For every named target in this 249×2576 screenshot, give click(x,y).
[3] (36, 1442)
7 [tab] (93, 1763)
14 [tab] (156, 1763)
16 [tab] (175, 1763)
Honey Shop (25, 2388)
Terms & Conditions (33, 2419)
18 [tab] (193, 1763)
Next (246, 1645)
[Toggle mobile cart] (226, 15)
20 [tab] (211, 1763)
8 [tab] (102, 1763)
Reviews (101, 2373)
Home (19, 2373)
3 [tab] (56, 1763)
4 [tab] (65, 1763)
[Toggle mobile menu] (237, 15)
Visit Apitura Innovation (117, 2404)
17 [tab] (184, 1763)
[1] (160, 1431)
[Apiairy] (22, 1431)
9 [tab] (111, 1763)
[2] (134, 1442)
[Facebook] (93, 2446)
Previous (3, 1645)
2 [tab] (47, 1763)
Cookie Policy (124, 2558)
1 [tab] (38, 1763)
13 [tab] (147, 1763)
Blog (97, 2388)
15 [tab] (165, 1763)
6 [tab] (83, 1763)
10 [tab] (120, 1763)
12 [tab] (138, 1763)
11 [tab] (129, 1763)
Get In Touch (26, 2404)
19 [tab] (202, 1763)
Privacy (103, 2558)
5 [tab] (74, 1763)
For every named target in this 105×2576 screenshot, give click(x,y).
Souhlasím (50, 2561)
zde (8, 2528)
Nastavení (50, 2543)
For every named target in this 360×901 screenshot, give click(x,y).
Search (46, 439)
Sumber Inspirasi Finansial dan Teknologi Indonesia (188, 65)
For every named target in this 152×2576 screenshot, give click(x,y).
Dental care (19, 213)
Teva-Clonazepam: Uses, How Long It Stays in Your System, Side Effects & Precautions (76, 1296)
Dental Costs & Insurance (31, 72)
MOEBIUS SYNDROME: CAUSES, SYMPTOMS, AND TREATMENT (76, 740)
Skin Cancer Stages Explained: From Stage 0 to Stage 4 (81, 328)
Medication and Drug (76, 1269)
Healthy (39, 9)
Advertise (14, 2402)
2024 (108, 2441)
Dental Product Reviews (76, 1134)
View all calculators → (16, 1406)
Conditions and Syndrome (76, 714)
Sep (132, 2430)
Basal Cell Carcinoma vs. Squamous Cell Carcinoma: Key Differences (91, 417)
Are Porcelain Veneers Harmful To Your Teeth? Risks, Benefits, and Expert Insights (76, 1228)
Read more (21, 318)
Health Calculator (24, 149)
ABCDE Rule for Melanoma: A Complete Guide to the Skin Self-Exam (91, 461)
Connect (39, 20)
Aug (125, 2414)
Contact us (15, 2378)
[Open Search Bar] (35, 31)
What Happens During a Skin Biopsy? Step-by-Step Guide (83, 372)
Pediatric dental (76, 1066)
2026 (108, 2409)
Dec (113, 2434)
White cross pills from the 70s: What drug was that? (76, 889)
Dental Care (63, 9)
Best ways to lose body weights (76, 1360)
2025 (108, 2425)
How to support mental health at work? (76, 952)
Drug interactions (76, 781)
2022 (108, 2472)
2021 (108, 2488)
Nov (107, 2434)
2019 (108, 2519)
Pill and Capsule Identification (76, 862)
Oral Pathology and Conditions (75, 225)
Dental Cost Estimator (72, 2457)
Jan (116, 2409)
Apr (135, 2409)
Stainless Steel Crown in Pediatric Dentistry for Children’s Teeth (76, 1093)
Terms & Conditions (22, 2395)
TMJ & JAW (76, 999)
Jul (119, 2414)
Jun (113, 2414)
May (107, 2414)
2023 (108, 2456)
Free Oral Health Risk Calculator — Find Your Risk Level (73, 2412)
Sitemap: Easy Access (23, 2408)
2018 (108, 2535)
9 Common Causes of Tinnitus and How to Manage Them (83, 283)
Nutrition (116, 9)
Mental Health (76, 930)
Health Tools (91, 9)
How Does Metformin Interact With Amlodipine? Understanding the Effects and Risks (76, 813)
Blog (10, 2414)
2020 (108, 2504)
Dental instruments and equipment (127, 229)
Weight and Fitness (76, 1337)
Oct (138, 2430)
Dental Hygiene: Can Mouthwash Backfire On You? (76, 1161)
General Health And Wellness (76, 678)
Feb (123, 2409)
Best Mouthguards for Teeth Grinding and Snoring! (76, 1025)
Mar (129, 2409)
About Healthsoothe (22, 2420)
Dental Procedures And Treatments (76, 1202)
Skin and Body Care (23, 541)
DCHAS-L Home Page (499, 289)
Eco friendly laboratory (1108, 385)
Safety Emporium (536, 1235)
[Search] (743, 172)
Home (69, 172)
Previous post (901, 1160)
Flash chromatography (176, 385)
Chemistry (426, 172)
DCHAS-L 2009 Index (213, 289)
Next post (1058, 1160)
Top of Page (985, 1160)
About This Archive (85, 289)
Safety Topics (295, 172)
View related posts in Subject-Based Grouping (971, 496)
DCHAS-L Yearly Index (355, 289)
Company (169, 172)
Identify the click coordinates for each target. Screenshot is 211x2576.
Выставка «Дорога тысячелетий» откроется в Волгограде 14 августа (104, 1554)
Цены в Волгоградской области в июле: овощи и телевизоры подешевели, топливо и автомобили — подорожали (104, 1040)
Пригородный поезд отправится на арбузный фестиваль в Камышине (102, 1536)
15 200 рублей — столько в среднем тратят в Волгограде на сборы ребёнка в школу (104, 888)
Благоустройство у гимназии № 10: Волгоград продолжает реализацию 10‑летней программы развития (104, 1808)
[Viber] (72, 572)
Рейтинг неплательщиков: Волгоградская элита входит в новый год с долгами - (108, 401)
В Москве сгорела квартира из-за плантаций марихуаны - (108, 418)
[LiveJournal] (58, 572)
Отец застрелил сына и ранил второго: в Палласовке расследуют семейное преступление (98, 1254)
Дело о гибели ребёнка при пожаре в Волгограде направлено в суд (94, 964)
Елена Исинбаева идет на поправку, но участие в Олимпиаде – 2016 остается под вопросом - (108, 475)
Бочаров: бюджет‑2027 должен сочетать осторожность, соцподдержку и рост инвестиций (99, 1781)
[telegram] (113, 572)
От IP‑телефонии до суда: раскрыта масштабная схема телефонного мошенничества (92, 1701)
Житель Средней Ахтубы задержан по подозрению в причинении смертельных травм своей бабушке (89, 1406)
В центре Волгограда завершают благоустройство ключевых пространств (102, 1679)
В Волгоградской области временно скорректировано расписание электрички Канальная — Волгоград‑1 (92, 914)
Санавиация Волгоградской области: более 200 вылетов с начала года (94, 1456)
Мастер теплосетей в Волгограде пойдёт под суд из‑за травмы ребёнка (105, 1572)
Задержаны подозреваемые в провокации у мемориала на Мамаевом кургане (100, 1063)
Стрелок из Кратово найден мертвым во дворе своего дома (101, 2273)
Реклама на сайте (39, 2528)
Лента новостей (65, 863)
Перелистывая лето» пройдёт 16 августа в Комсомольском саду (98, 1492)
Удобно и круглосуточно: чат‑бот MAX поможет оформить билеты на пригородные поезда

REQUIRED ACTION: Starting with the line with "Search (46, 439)" above and going on through the line with "Pill and Capsule Identification (76, 862)", transcribe every line exactly, both ends included, and add nothing.

EXERCISE RESULT:
Search (46, 439)
Sumber Inspirasi Finansial dan Teknologi Indonesia (188, 65)
For every named target in this 152×2576 screenshot, give click(x,y).
Dental care (19, 213)
Teva-Clonazepam: Uses, How Long It Stays in Your System, Side Effects & Precautions (76, 1296)
Dental Costs & Insurance (31, 72)
MOEBIUS SYNDROME: CAUSES, SYMPTOMS, AND TREATMENT (76, 740)
Skin Cancer Stages Explained: From Stage 0 to Stage 4 (81, 328)
Medication and Drug (76, 1269)
Healthy (39, 9)
Advertise (14, 2402)
2024 (108, 2441)
Dental Product Reviews (76, 1134)
View all calculators → (16, 1406)
Conditions and Syndrome (76, 714)
Sep (132, 2430)
Basal Cell Carcinoma vs. Squamous Cell Carcinoma: Key Differences (91, 417)
Are Porcelain Veneers Harmful To Your Teeth? Risks, Benefits, and Expert Insights (76, 1228)
Read more (21, 318)
Health Calculator (24, 149)
ABCDE Rule for Melanoma: A Complete Guide to the Skin Self-Exam (91, 461)
Connect (39, 20)
Aug (125, 2414)
Contact us (15, 2378)
[Open Search Bar] (35, 31)
What Happens During a Skin Biopsy? Step-by-Step Guide (83, 372)
Pediatric dental (76, 1066)
2026 (108, 2409)
Dec (113, 2434)
White cross pills from the 70s: What drug was that? (76, 889)
Dental Care (63, 9)
Best ways to lose body weights (76, 1360)
2025 (108, 2425)
How to support mental health at work? (76, 952)
Drug interactions (76, 781)
2022 (108, 2472)
2021 (108, 2488)
Nov (107, 2434)
2019 (108, 2519)
Pill and Capsule Identification (76, 862)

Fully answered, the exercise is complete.